If you are buying a business in Michigan, it is crucial to select an experienced business attorney who will effectively advise you throughout the transaction. Choosing the right business attorney can be the difference between a profitable investment and a potential minefield of legal issues.


An experienced business attorney will conduct a comprehensive investigation, known as due diligence, into every corner of the business—assessing its financial health, operational functionality, legal standing, hidden liabilities, and potential risks to ensure you're fully aware of what you're buying into. By leveraging expertise, the attorney will spot issues early in the process and provide strategies to mitigate them.


Moreover, the attorney will be pivotal in drafting and negotiating the multitude of agreements that will document the transaction. These documents are not simply paperwork but form the legal foundation of the purchase. They will dictate the terms, conditions, and responsibilities associated with the acquisition. The attorney's skill in navigating these agreements can make a significant difference in securing a deal that is favorable to you.


If you're contemplating purchasing a business in Michigan, you will want to read this comprehensive blog post. From understanding business acquisition transaction structures to regulatory compliance, it delves deep into the legal aspects of buying a business in Michigan and is filled with practical tips and key considerations.


Disclaimer: The information provided in this blog post is intended for informational purposes only and does not constitute legal advice. Interacting with this content does not establish an attorney-client relationship with either the author or the publisher. Please seek the advice of a qualified attorney in your jurisdiction for any legal decisions.


BACKGROUND AND GENERAL CONSIDERATIONS


1.) Transaction Structure and Tax Considerations


The process of acquiring a business can be complex and multifaceted, involving multiple potential transaction structures each carrying its own set of implications.
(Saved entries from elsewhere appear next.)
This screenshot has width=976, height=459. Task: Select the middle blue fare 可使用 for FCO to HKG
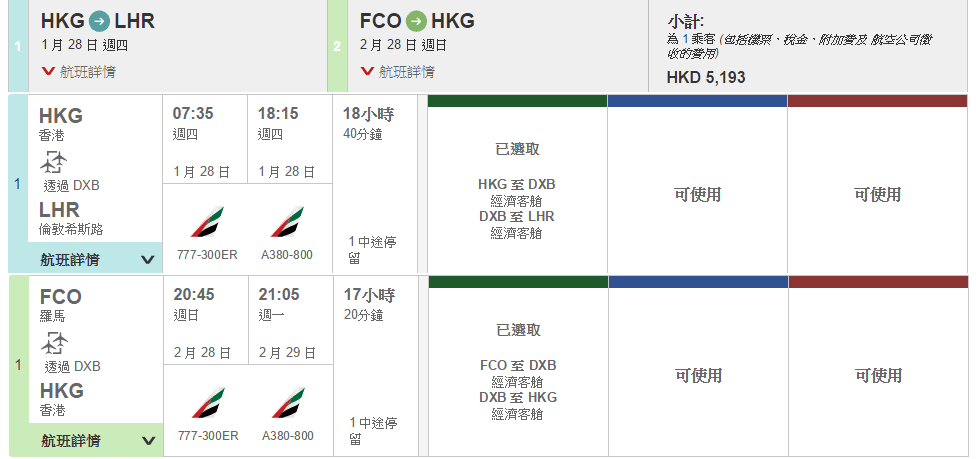click(x=697, y=376)
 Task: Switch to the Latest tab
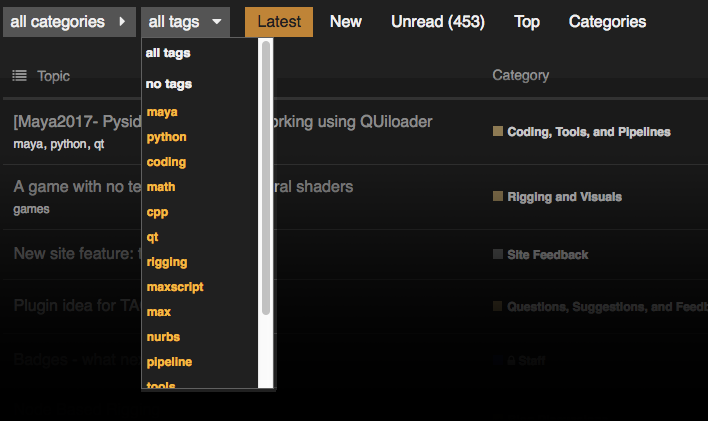[279, 21]
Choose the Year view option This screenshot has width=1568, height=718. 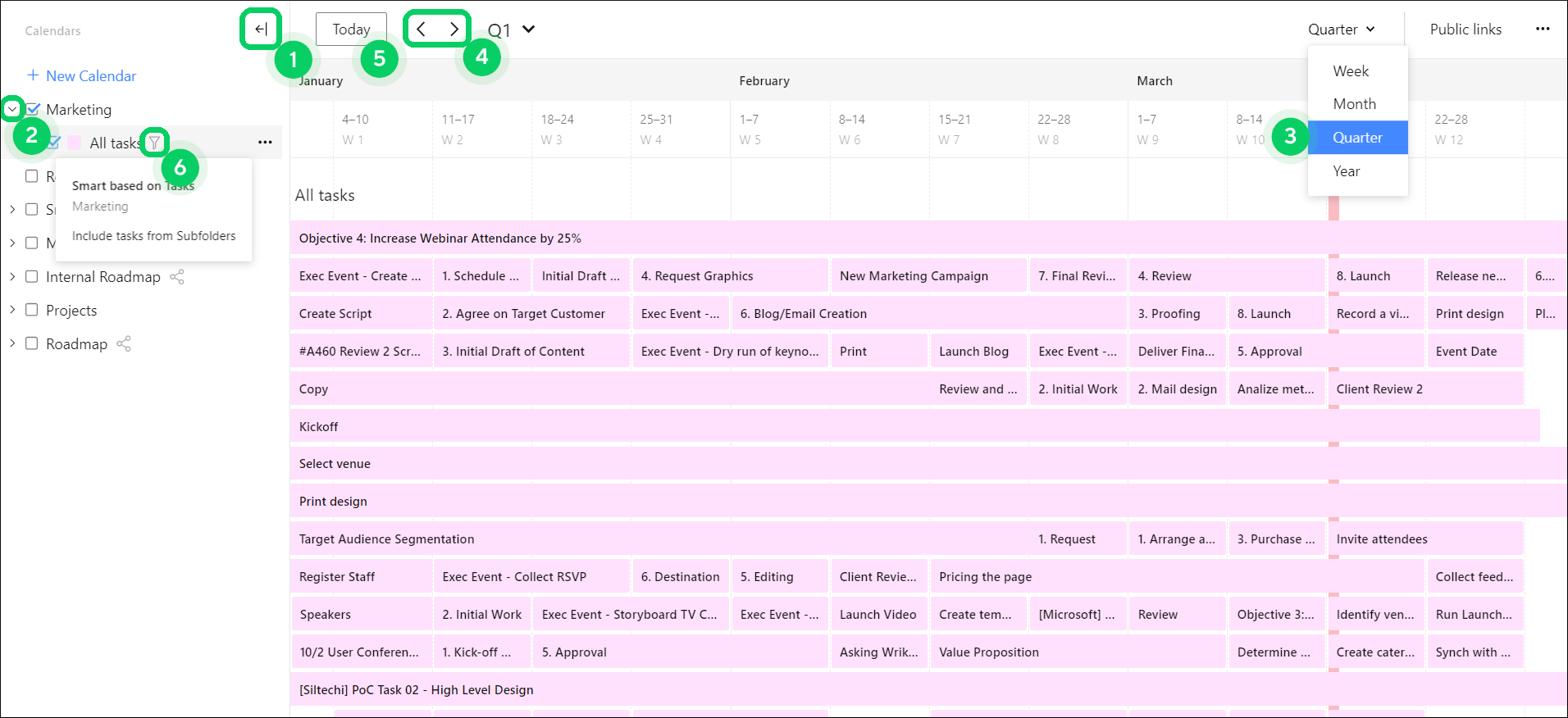point(1347,171)

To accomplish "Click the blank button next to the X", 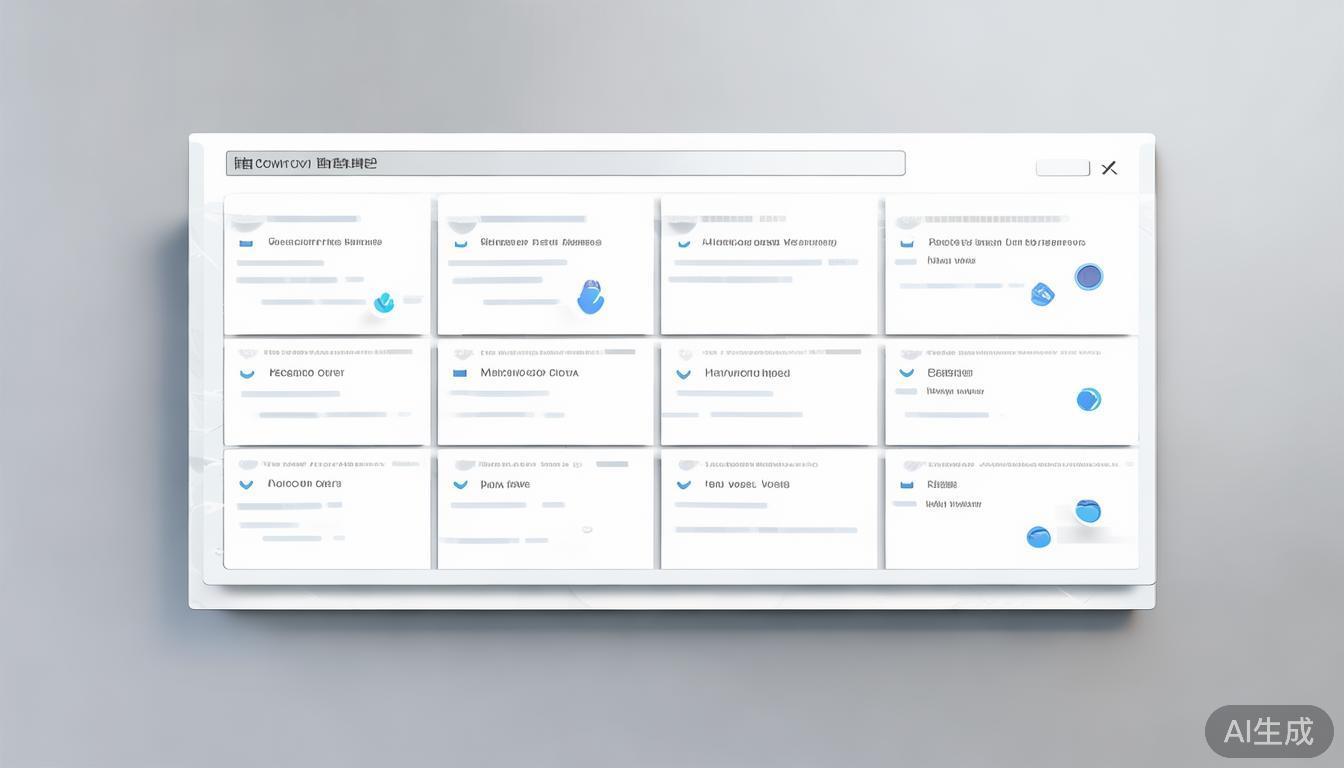I will 1062,168.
Broadly, a business acquisition can take three primary forms: (i) asset purchase, (ii) equity purchase, and (iii) merger. The nature of these forms can vary dramatically, and each has its own specific benefits, drawbacks, and tax implications.


An asset purchase involves buying some or all of the assets of the selling company. This could include anything from tangible assets such as property, equipment, and inventory, to intangible assets like intellectual property, customer lists, or goodwill. Each asset being sold must be clearly identified with reasonable certainty, and the purchase price must be allocated among these assets. One of the main advantages of an asset purchase is that the purchaser typically assumes only a limited list of liabilities specifically set forth in the acquisition agreement, providing a certain level of insulation against the selling company's existing or potential liabilities - subject to certain doctrines on successor liability. From a tax perspective, asset purchases can be quite advantageous for the purchaser. The purchase provides the buyer with a tax basis in the purchased assets equal to the purchase price of such assets, allowing for the depreciation of the purchased assets at a higher cost basis. This could result in substantial tax savings over time. However, for the selling company, asset acquisitions can potentially lead to double taxation issues unless the selling company is a pass-through entity.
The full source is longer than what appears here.